Friday, February 25, 2005

Self Evidence, with a grain of salt

Modern Marketing - Collaborate Marketing Services: Ready for the 5th Estate?

Jonathan Miller, Head of AOL in the US, testifies to the popularity of Citizen’s Media. He says that 60 – 70 per cent of the time people spend on AOL is devoted to ‘audience generated content’.

Technocrati.com tracks more than 4 million blogs and adds 20,000 a day to its register.

As I'm blogging facts & figures quoted from other blogs, about blogging, the question of fact-checking has struck me.

It would be SO easy to go out and find all the Yes-men I want for the ideas that interest me, to not only believe what I want to, but to present it as fact.

There's that game you play in a large group - it's called something like Rumour" or "Gossip" - passing word-of-mouth around a circle in whispers, for the purpose of comparing the initial seed to its last known repeated version.

Doesn't it always get changed?

Didn't all those scribes - some not so literate - all of them hand-copying texts from someone else's hand-written version - on precious materials, not so easy to come by - didn't their process collectively result in divergent texts - and aren't we paying the price in wars and social exclusion, the nasty residue left from flinging the stain of hatred around with more passion than precision?

The big mess of religious disagreement is powerful because the original sources no longer exist, and the evangelists have automatically become the definitive source themselves. And they can't be called up to clarify or confirm anything.

But isn't this discrepancy inherent (imminent?) in the history we proclaim to be the truth?

My Women's Studies History Professor in College, Miranda can't-remember-her-last-name was the first person to introduce me to the concept that History is a set of answers filtered through the Questions asked of it, and so ultimately, the Historian is the author of historical truth more than they may even consciously realize.

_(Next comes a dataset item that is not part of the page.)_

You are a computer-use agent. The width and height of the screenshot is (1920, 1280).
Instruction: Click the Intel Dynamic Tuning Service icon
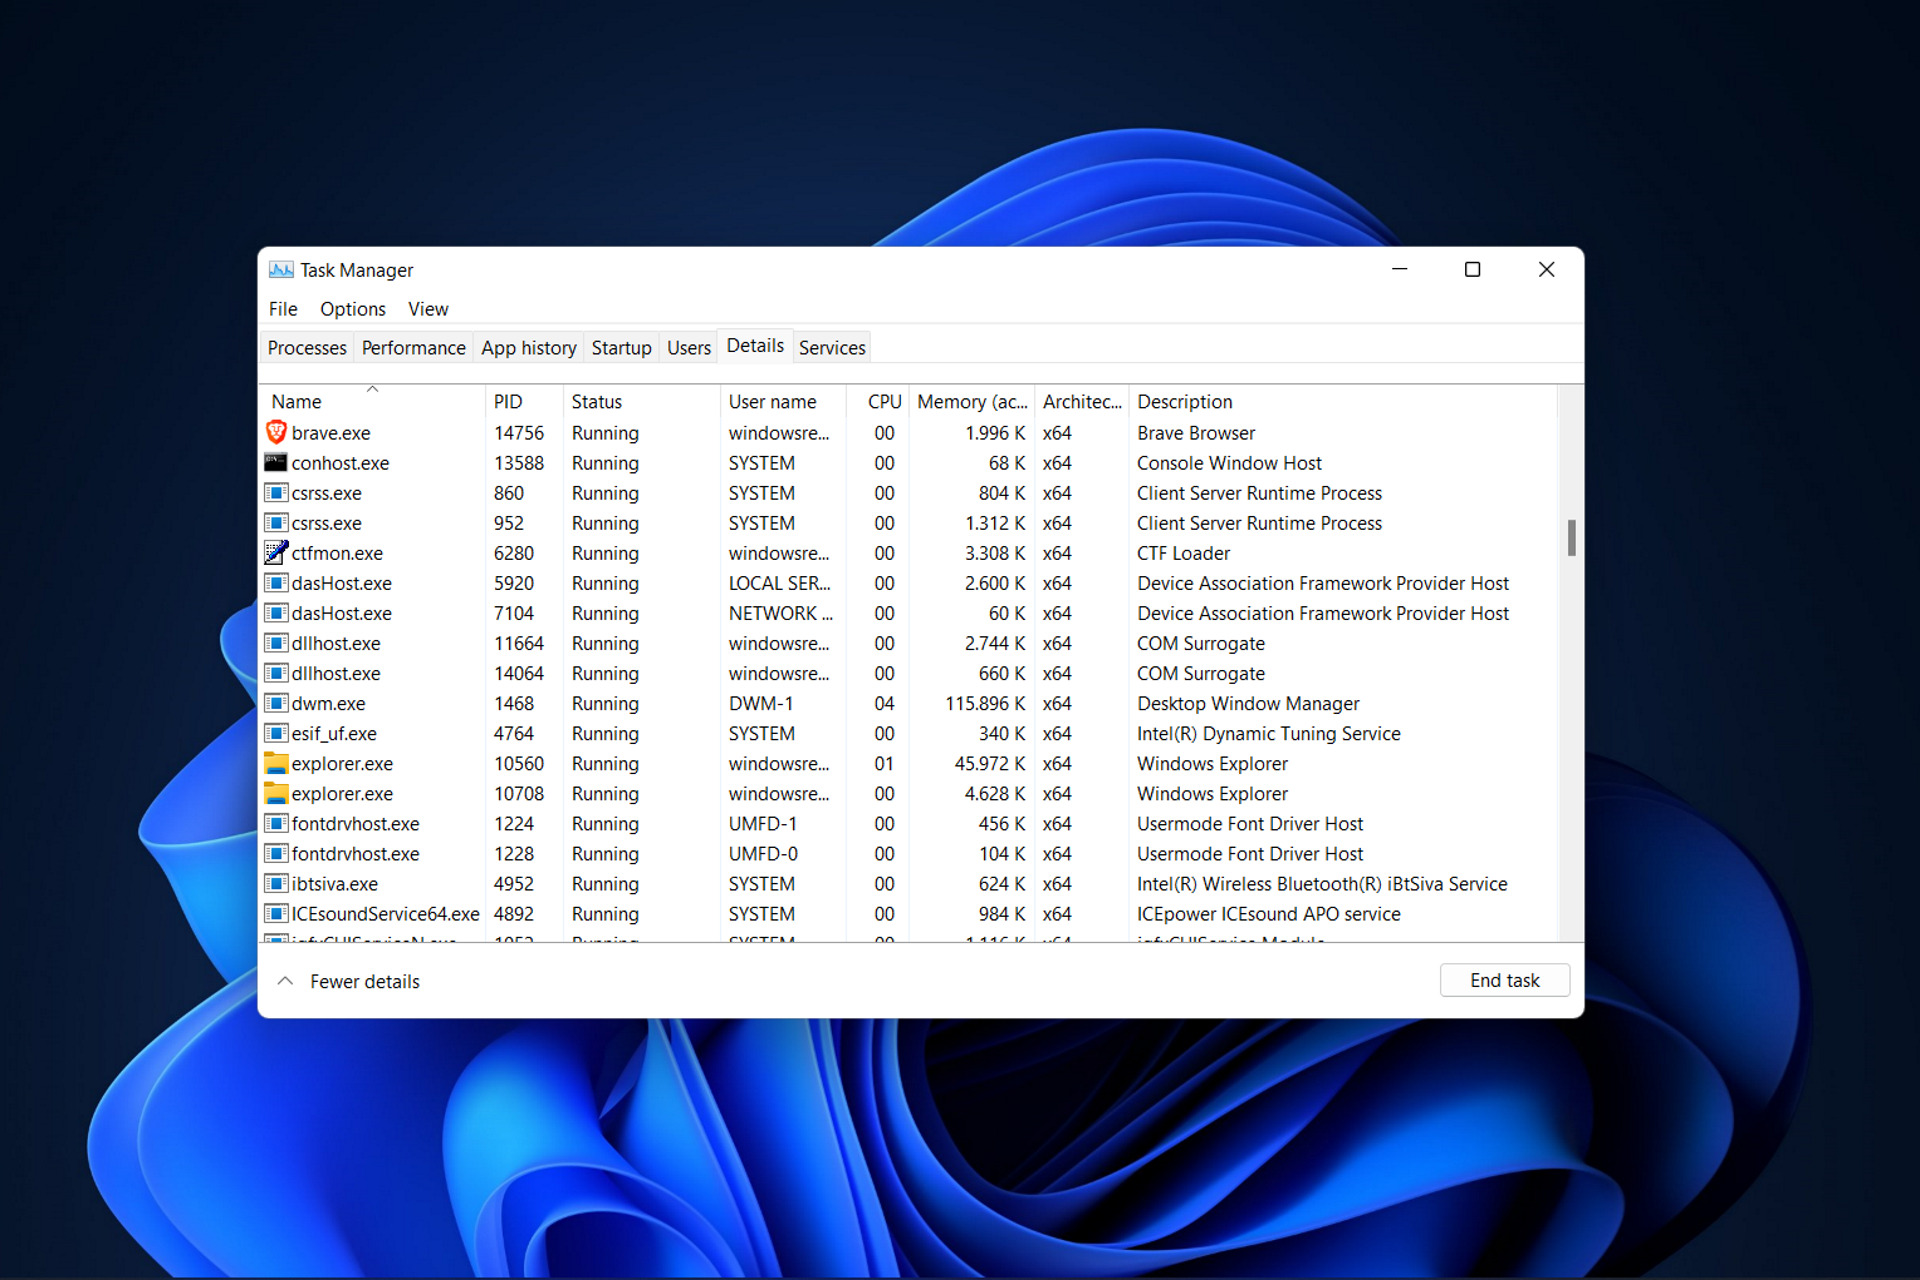point(274,733)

So, in order to believe something, we must believe the person telling it. This gives online grassroots publishers considerable bang for their blogs.

But, there is speedy set of checks and balances that comes to play - all the loud-mouth squeaky-wheeled dissenters and critics who will swarm a conversation and if nothing else shine their collective light on it. If there's a rat, and someone smells it, the blogosphere is a lot more likely to cough it up in the light of day and turn it inside out than the Big Brother Media on the other side of the room clinging to the idea of united fronts and a controlled, contracted agenda.

It goes round in circles.

Ultimately, it's up to the individual to invent their own opinion of the Truth and that's the end of the line, even if the conversation goes on to infinity.

You can't believe everything you read. Even the numbers can't be trusted - the Truth determined by a show of hands is as nuanced and shaded at its core as there are different fingerprints stirring it up in the air.

If you think Numbers don't lie, just ask them to raise their hands if they're a liar.